**What is expected:**
How many lines in the rows below contain the string "perform"? Reply with the number only.

**Provided entries:**
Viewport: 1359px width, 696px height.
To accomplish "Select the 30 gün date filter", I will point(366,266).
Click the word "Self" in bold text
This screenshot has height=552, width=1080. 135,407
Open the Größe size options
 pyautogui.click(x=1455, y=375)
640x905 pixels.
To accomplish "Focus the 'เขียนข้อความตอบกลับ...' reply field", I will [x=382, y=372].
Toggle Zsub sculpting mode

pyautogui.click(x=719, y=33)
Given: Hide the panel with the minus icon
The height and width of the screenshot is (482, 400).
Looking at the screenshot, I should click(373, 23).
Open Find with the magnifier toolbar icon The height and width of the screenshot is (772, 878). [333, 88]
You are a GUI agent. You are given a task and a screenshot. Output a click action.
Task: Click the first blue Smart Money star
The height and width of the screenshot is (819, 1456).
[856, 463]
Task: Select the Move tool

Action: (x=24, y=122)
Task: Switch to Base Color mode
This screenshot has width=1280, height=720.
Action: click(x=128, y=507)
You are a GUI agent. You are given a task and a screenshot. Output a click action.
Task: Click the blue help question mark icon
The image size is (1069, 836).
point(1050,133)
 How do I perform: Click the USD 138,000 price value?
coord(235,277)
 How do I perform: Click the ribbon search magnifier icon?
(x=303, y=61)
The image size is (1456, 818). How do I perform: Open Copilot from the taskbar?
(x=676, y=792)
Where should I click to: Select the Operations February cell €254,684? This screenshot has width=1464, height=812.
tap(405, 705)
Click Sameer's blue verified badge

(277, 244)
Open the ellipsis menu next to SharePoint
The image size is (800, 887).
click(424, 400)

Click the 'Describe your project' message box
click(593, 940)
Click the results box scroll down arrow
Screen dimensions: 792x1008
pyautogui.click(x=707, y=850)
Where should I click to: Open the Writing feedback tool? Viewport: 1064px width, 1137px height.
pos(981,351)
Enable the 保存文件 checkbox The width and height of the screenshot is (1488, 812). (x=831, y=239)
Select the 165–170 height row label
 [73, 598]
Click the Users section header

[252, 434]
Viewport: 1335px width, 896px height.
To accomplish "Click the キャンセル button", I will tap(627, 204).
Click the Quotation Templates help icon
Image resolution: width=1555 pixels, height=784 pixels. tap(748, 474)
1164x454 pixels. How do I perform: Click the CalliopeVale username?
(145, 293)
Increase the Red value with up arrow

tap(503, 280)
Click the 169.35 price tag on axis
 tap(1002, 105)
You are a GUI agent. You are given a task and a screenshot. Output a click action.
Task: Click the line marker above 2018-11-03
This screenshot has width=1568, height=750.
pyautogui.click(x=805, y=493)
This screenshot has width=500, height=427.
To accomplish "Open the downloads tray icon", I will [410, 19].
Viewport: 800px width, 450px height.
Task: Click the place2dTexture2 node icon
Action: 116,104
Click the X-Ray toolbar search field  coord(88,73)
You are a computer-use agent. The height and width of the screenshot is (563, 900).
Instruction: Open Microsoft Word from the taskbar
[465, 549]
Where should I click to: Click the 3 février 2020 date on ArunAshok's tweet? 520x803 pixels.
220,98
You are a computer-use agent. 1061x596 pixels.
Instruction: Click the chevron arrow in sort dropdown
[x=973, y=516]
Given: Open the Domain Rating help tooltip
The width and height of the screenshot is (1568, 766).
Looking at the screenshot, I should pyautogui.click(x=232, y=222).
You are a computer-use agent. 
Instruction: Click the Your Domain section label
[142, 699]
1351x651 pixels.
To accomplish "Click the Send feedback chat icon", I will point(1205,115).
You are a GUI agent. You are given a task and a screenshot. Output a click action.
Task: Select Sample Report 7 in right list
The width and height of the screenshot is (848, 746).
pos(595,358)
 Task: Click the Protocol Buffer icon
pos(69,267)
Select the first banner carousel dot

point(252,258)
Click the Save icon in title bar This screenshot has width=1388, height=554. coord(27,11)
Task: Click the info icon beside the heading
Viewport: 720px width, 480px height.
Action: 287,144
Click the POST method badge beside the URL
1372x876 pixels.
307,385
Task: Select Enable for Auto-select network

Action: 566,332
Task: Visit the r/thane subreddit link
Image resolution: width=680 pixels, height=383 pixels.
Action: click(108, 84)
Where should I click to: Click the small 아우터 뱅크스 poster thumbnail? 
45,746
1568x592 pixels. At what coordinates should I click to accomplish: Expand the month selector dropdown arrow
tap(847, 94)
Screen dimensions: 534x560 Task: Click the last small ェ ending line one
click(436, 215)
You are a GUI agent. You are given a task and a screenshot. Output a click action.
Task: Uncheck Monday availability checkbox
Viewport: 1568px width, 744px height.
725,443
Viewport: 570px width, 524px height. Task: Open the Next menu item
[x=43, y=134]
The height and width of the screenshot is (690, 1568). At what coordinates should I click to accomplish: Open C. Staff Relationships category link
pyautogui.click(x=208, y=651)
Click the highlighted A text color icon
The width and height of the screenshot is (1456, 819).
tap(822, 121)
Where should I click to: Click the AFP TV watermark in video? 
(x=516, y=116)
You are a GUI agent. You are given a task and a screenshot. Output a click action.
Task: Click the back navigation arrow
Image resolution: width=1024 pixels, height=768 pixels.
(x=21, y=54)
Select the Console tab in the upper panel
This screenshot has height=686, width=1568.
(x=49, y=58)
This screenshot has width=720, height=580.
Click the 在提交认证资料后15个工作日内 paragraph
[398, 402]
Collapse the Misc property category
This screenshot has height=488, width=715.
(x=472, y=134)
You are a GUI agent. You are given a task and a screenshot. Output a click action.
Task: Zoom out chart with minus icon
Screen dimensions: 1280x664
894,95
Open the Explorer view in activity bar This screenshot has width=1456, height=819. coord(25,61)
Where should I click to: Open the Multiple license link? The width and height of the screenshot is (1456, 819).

**Problem solution:**
4